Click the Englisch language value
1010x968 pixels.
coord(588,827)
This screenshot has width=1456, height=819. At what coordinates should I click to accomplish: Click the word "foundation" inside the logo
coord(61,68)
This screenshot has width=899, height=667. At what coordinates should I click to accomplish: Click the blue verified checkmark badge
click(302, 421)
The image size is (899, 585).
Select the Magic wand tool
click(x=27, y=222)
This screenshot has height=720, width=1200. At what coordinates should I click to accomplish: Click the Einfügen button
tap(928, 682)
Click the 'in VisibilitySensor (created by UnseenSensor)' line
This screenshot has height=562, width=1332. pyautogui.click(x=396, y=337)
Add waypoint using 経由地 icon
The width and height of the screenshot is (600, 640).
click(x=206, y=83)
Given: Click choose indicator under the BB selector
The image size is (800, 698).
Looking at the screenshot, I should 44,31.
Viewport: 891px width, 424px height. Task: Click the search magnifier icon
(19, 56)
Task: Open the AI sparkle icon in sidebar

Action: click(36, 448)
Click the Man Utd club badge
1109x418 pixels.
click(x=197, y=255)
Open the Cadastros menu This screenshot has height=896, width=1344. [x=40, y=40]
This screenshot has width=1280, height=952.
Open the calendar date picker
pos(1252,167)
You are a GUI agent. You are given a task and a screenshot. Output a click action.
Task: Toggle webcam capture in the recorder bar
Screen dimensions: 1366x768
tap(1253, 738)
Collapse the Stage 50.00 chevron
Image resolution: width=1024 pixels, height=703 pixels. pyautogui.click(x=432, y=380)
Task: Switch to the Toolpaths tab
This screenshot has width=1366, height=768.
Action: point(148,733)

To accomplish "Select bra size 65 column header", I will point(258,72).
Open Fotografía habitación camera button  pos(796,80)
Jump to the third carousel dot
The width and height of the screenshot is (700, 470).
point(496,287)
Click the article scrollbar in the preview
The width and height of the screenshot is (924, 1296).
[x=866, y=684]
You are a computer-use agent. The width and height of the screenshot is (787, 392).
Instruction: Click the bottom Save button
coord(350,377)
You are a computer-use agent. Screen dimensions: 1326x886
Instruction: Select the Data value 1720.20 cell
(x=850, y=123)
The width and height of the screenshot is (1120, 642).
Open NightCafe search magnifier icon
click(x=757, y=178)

----------

== Task brief ==
Reprint exactly, and only, the lines running from the one containing "Instruction: Click the bottom Save button" through the last line of the listing above.

== Reply ==
Instruction: Click the bottom Save button
coord(350,377)
You are a computer-use agent. Screen dimensions: 1326x886
Instruction: Select the Data value 1720.20 cell
(x=850, y=123)
The width and height of the screenshot is (1120, 642).
Open NightCafe search magnifier icon
click(x=757, y=178)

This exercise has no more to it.